━━━ DATA TO PROCESS ━━━

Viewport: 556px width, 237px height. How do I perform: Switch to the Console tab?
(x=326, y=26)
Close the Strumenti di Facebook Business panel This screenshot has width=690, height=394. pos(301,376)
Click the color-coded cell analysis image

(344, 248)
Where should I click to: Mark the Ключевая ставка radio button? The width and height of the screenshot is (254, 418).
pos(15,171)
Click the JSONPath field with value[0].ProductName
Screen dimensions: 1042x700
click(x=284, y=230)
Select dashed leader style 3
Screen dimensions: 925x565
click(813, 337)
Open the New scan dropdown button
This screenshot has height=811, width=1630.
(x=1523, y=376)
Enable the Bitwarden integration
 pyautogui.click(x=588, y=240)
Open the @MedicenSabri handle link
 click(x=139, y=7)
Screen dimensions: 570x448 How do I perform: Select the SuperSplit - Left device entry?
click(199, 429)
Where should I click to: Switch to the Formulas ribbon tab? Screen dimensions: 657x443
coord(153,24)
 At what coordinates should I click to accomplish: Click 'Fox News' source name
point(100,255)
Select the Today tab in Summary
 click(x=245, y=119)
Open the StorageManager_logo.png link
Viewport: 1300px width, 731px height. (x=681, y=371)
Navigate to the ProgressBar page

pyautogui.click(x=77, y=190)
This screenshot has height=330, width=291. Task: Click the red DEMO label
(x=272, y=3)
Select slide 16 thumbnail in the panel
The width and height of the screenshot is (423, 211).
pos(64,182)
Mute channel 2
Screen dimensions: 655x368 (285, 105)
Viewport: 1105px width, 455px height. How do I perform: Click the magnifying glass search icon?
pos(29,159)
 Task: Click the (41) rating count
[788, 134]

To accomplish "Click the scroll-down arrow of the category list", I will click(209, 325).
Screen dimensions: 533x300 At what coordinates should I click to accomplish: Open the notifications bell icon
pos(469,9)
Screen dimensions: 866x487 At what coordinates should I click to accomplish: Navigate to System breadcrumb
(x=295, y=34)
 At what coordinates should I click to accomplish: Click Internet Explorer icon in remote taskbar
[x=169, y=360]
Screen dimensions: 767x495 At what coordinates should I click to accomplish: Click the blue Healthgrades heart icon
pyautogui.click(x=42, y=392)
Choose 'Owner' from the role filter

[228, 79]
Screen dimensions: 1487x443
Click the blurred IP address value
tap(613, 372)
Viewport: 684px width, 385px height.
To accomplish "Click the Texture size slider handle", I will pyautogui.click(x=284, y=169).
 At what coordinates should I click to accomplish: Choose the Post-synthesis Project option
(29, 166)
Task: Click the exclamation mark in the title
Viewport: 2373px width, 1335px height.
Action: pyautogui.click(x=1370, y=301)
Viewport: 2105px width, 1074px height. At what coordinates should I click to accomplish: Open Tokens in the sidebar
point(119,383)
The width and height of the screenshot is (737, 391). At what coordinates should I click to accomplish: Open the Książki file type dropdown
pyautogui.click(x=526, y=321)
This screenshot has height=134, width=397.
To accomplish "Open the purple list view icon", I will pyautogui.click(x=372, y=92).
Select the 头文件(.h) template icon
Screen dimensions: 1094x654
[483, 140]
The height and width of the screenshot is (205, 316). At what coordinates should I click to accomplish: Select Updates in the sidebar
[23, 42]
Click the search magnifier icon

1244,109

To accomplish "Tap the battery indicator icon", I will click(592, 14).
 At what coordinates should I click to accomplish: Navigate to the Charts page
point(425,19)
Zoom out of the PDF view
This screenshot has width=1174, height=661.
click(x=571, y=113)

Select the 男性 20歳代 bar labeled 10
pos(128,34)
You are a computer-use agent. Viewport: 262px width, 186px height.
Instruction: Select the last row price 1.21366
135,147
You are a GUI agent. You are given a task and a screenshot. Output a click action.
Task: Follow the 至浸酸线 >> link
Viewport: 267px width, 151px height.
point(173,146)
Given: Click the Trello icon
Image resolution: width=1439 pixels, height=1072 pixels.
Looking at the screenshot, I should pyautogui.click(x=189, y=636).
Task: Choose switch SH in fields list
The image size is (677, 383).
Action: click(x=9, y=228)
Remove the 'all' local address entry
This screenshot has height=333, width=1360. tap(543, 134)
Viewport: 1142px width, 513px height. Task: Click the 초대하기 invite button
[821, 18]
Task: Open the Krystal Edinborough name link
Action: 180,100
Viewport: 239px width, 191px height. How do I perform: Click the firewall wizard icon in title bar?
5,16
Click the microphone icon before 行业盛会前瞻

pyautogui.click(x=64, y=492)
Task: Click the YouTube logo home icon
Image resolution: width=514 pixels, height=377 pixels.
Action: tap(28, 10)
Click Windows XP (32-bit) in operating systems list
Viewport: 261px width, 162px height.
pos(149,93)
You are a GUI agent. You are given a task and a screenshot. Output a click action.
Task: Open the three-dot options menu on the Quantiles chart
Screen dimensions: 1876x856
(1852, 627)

━━━

* **THE EXERCISE**:
Echo the lines above back verbatim, every one of them.

* **REPLY**:
Viewport: 556px width, 237px height. How do I perform: Switch to the Console tab?
(x=326, y=26)
Close the Strumenti di Facebook Business panel This screenshot has width=690, height=394. pos(301,376)
Click the color-coded cell analysis image

(344, 248)
Where should I click to: Mark the Ключевая ставка radio button? The width and height of the screenshot is (254, 418).
pos(15,171)
Click the JSONPath field with value[0].ProductName
Screen dimensions: 1042x700
click(x=284, y=230)
Select dashed leader style 3
Screen dimensions: 925x565
click(813, 337)
Open the New scan dropdown button
This screenshot has height=811, width=1630.
(x=1523, y=376)
Enable the Bitwarden integration
 pyautogui.click(x=588, y=240)
Open the @MedicenSabri handle link
 click(x=139, y=7)
Screen dimensions: 570x448 How do I perform: Select the SuperSplit - Left device entry?
click(199, 429)
Where should I click to: Switch to the Formulas ribbon tab? Screen dimensions: 657x443
coord(153,24)
 At what coordinates should I click to accomplish: Click 'Fox News' source name
point(100,255)
Select the Today tab in Summary
 click(x=245, y=119)
Open the StorageManager_logo.png link
Viewport: 1300px width, 731px height. (x=681, y=371)
Navigate to the ProgressBar page

pyautogui.click(x=77, y=190)
This screenshot has height=330, width=291. Task: Click the red DEMO label
(x=272, y=3)
Select slide 16 thumbnail in the panel
The width and height of the screenshot is (423, 211).
pos(64,182)
Mute channel 2
Screen dimensions: 655x368 (285, 105)
Viewport: 1105px width, 455px height. How do I perform: Click the magnifying glass search icon?
pos(29,159)
 Task: Click the (41) rating count
[788, 134]

To accomplish "Click the scroll-down arrow of the category list", I will click(209, 325).
Screen dimensions: 533x300 At what coordinates should I click to accomplish: Open the notifications bell icon
pos(469,9)
Screen dimensions: 866x487 At what coordinates should I click to accomplish: Navigate to System breadcrumb
(x=295, y=34)
 At what coordinates should I click to accomplish: Click Internet Explorer icon in remote taskbar
[x=169, y=360]
Screen dimensions: 767x495 At what coordinates should I click to accomplish: Click the blue Healthgrades heart icon
pyautogui.click(x=42, y=392)
Choose 'Owner' from the role filter

[228, 79]
Screen dimensions: 1487x443
Click the blurred IP address value
tap(613, 372)
Viewport: 684px width, 385px height.
To accomplish "Click the Texture size slider handle", I will pyautogui.click(x=284, y=169).
 At what coordinates should I click to accomplish: Choose the Post-synthesis Project option
(29, 166)
Task: Click the exclamation mark in the title
Viewport: 2373px width, 1335px height.
Action: pyautogui.click(x=1370, y=301)
Viewport: 2105px width, 1074px height. At what coordinates should I click to accomplish: Open Tokens in the sidebar
point(119,383)
The width and height of the screenshot is (737, 391). At what coordinates should I click to accomplish: Open the Książki file type dropdown
pyautogui.click(x=526, y=321)
This screenshot has height=134, width=397.
To accomplish "Open the purple list view icon", I will pyautogui.click(x=372, y=92).
Select the 头文件(.h) template icon
Screen dimensions: 1094x654
[483, 140]
The height and width of the screenshot is (205, 316). At what coordinates should I click to accomplish: Select Updates in the sidebar
[23, 42]
Click the search magnifier icon

1244,109

To accomplish "Tap the battery indicator icon", I will click(592, 14).
 At what coordinates should I click to accomplish: Navigate to the Charts page
point(425,19)
Zoom out of the PDF view
This screenshot has width=1174, height=661.
click(x=571, y=113)

Select the 男性 20歳代 bar labeled 10
pos(128,34)
You are a computer-use agent. Viewport: 262px width, 186px height.
Instruction: Select the last row price 1.21366
135,147
You are a GUI agent. You are given a task and a screenshot. Output a click action.
Task: Follow the 至浸酸线 >> link
Viewport: 267px width, 151px height.
point(173,146)
Given: Click the Trello icon
Image resolution: width=1439 pixels, height=1072 pixels.
Looking at the screenshot, I should pyautogui.click(x=189, y=636).
Task: Choose switch SH in fields list
The image size is (677, 383).
Action: click(x=9, y=228)
Remove the 'all' local address entry
This screenshot has height=333, width=1360. tap(543, 134)
Viewport: 1142px width, 513px height. Task: Click the 초대하기 invite button
[821, 18]
Task: Open the Krystal Edinborough name link
Action: 180,100
Viewport: 239px width, 191px height. How do I perform: Click the firewall wizard icon in title bar?
5,16
Click the microphone icon before 行业盛会前瞻

pyautogui.click(x=64, y=492)
Task: Click the YouTube logo home icon
Image resolution: width=514 pixels, height=377 pixels.
Action: tap(28, 10)
Click Windows XP (32-bit) in operating systems list
Viewport: 261px width, 162px height.
pos(149,93)
You are a GUI agent. You are given a task and a screenshot. Output a click action.
Task: Open the three-dot options menu on the Quantiles chart
Screen dimensions: 1876x856
(1852, 627)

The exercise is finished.